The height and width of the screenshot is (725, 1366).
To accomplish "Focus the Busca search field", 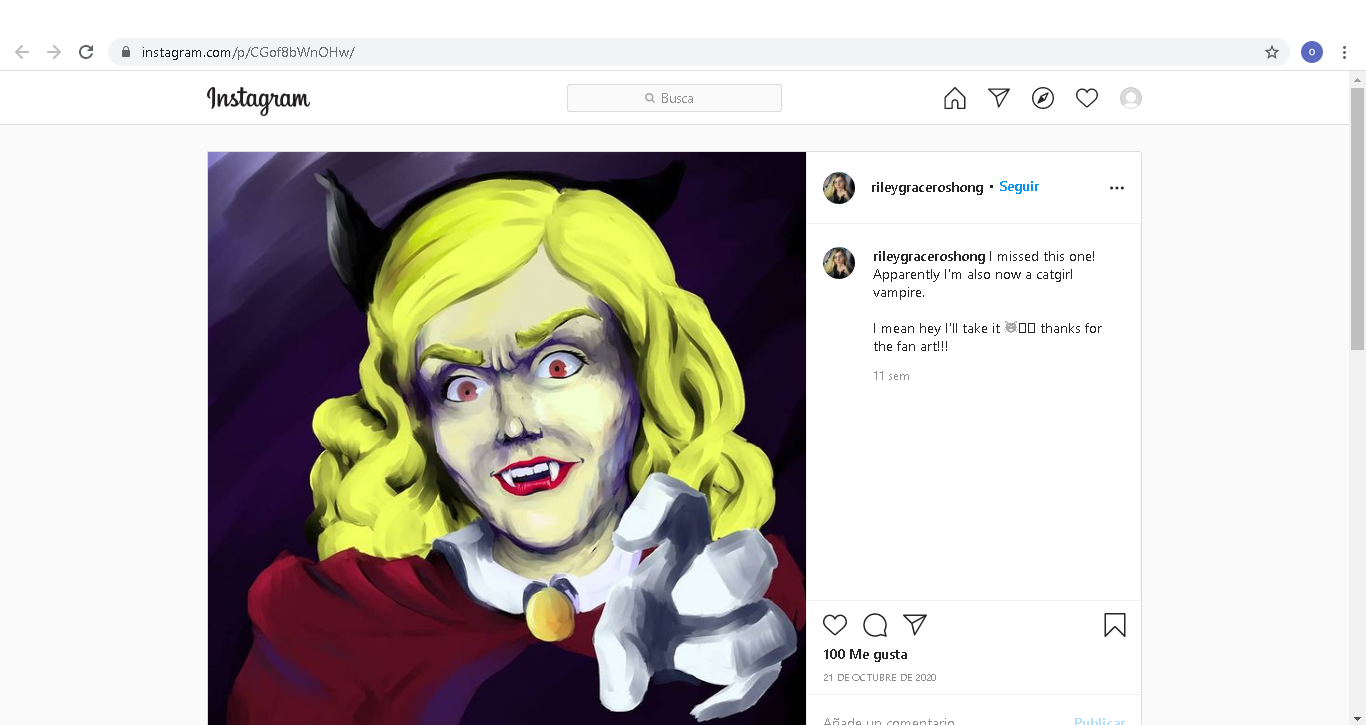I will tap(674, 98).
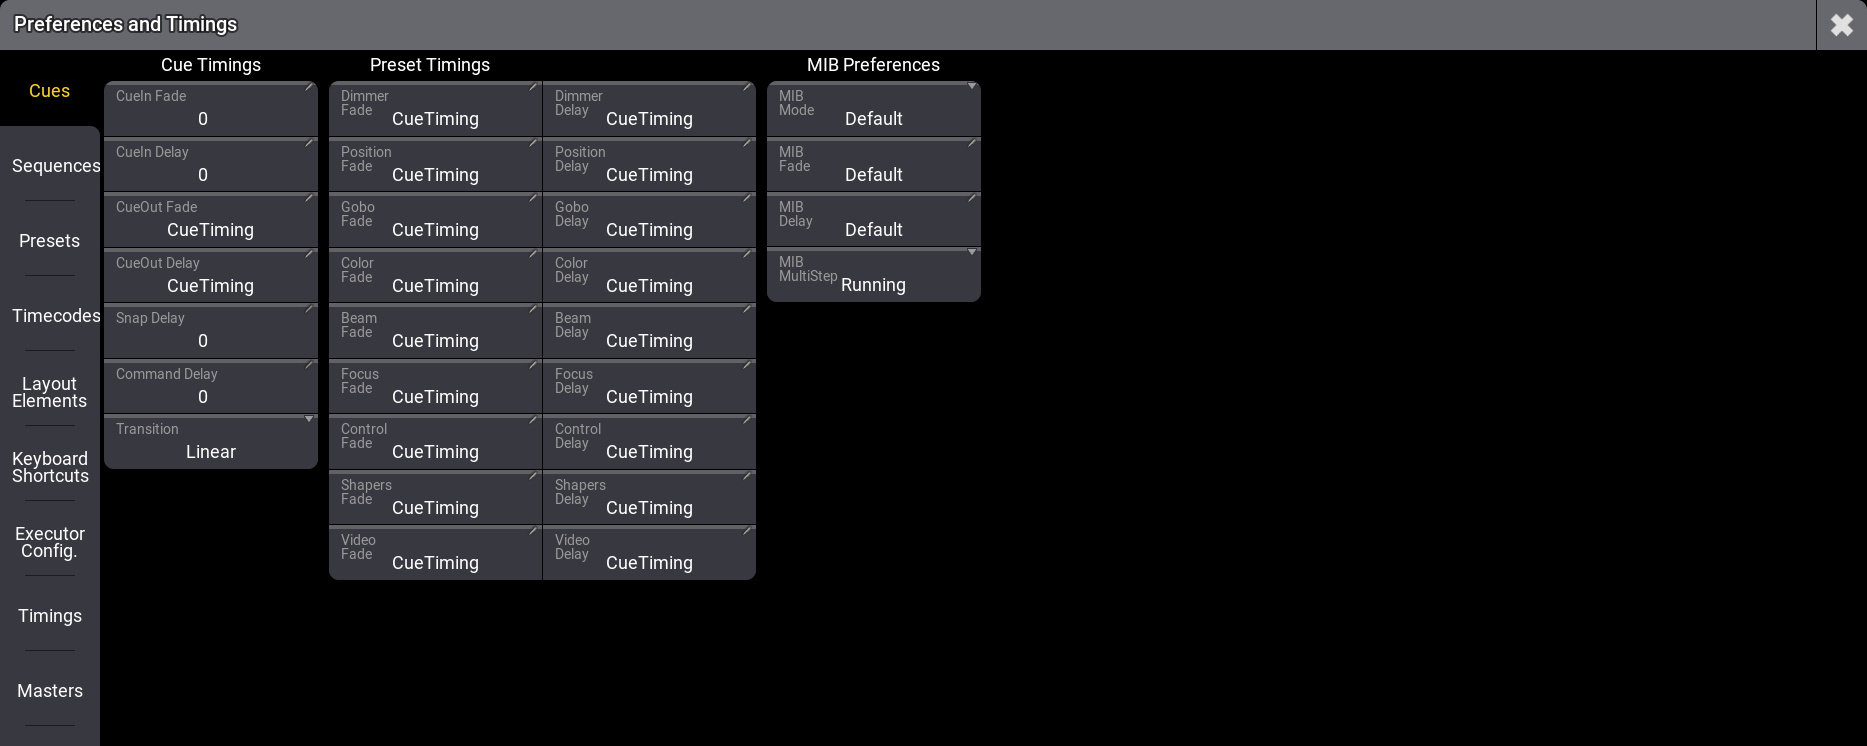Viewport: 1867px width, 746px height.
Task: Click the Shapers Fade timing field
Action: [x=435, y=498]
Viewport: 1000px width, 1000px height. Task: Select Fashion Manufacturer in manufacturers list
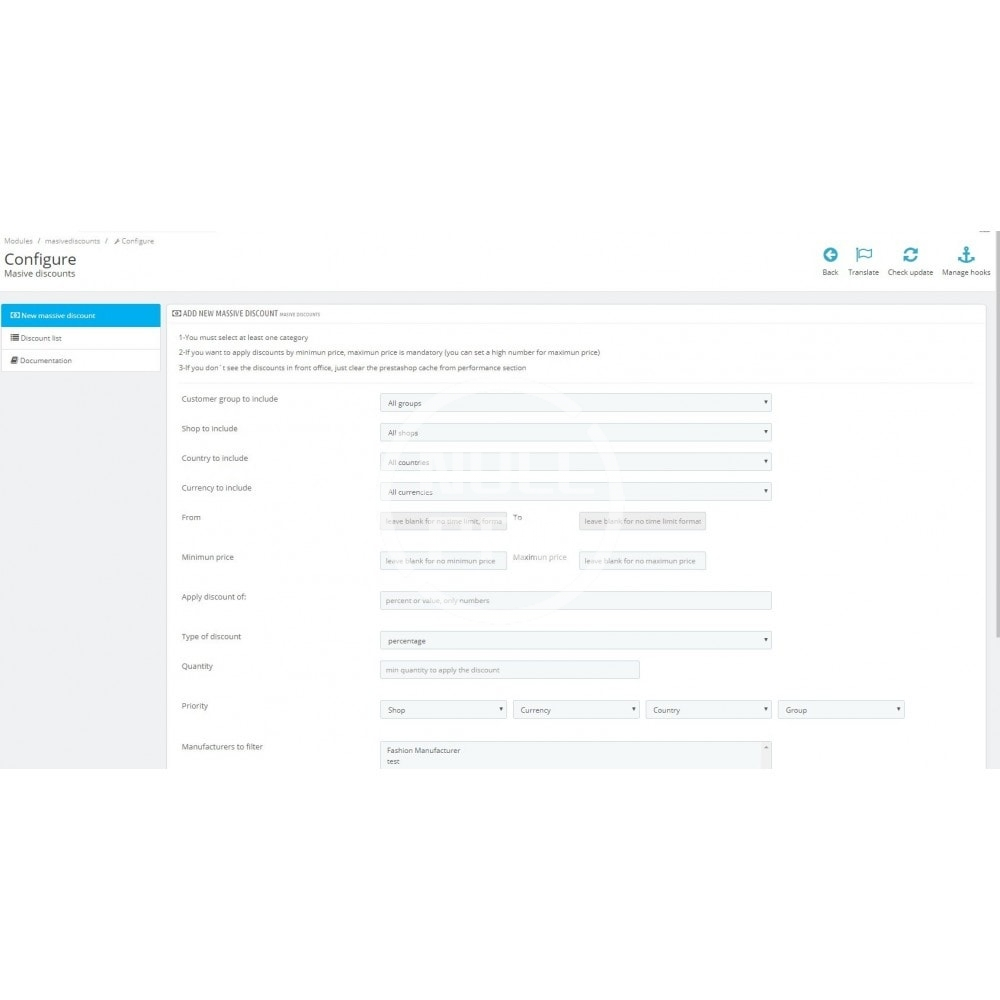point(424,750)
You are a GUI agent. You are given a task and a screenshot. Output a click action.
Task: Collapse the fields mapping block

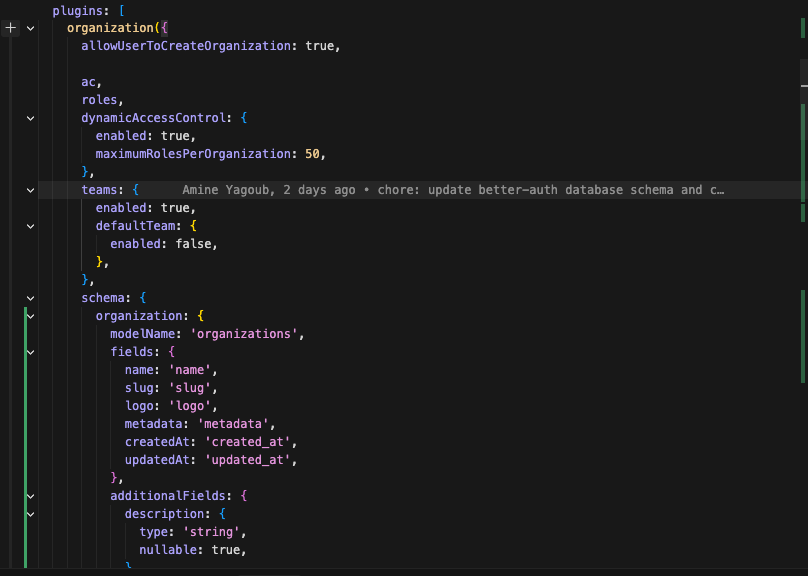[x=29, y=352]
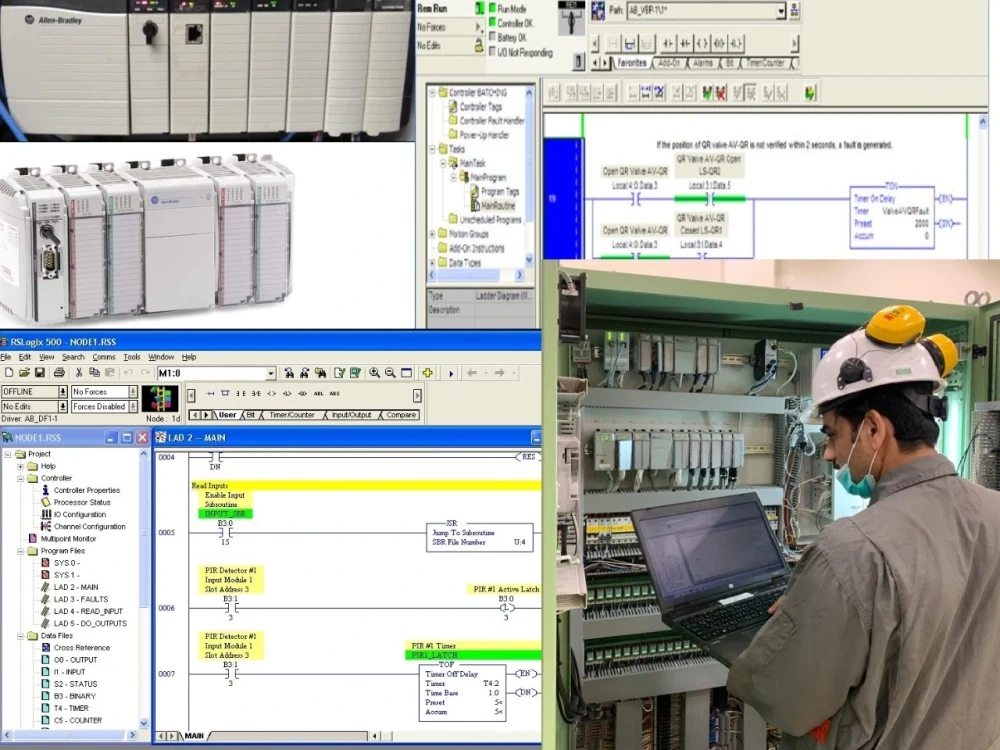Screen dimensions: 1000x750
Task: Open the OFFLINE mode dropdown
Action: [62, 392]
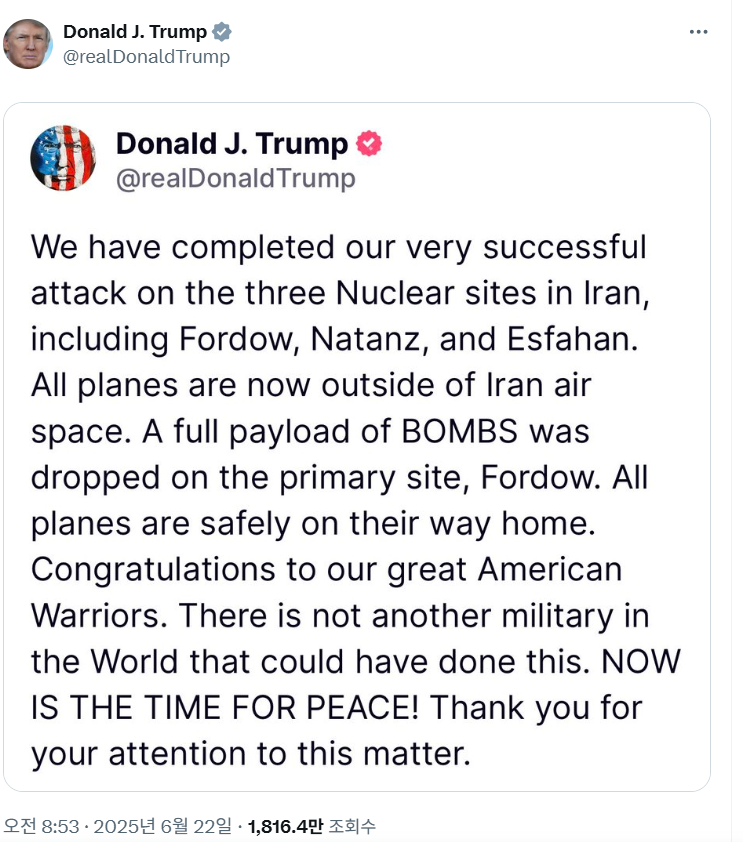
Task: Click Donald J. Trump's name in the quoted tweet
Action: [230, 143]
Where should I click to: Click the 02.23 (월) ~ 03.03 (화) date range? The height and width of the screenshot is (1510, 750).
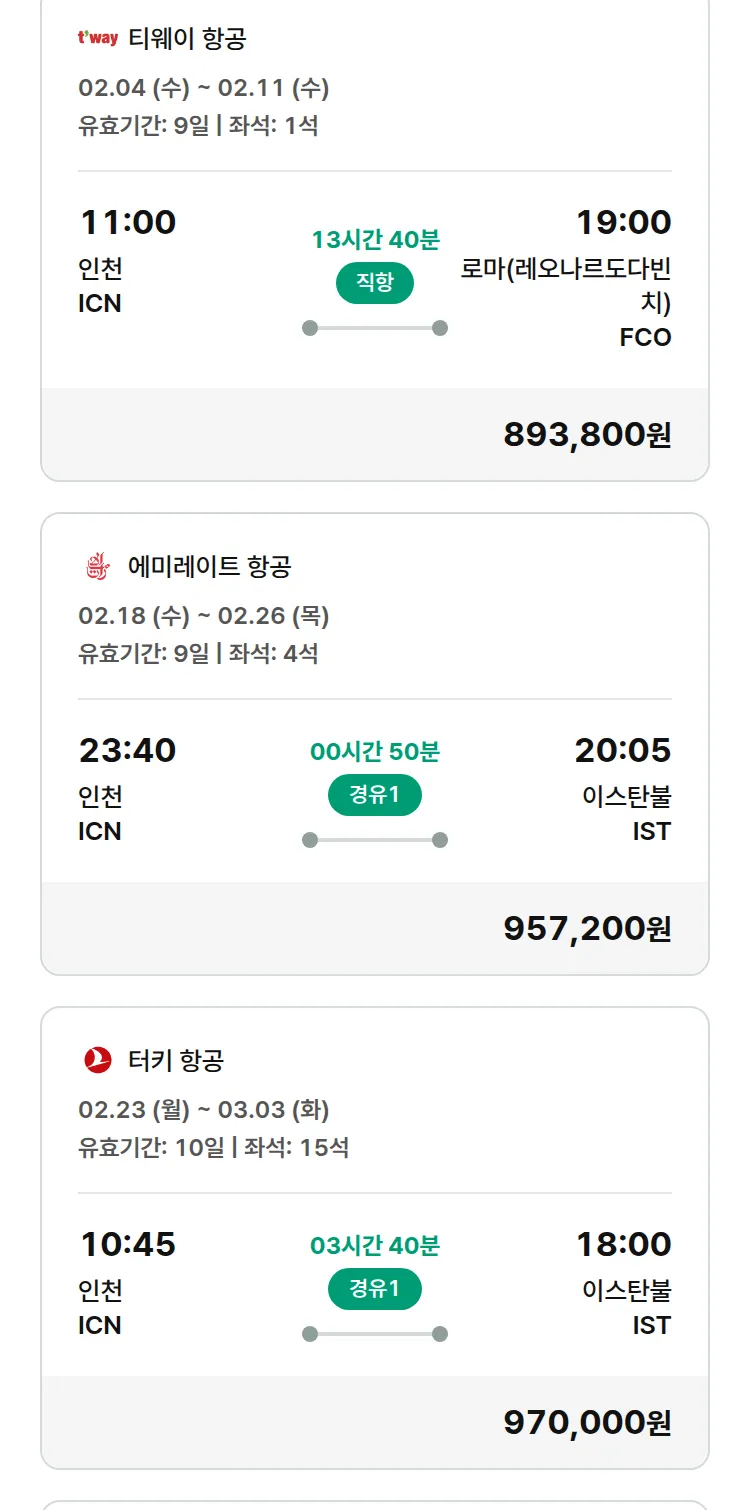(x=204, y=1110)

**Task to carry out**
Starting at the line that holds "Viewport: 1000px width, 1000px" and stopping at the last line of the listing above, write out each line exactly as it appears, and omit the pictures.

**Final answer**
Viewport: 1000px width, 1000px height. Task: Select Fashion Manufacturer in manufacturers list
point(424,750)
You are a GUI agent. You are given a task and a screenshot. Output a click action.
Task: Collapse the fields mapping block

[x=29, y=352]
Screen dimensions: 1000x750
Task: Open the OFFLINE mode dropdown
Action: [62, 392]
Task: Click Donald J. Trump's name in the quoted tweet
Action: [230, 143]
Where should I click to: Click the 02.23 (월) ~ 03.03 (화) date range? The height and width of the screenshot is (1510, 750).
(x=204, y=1110)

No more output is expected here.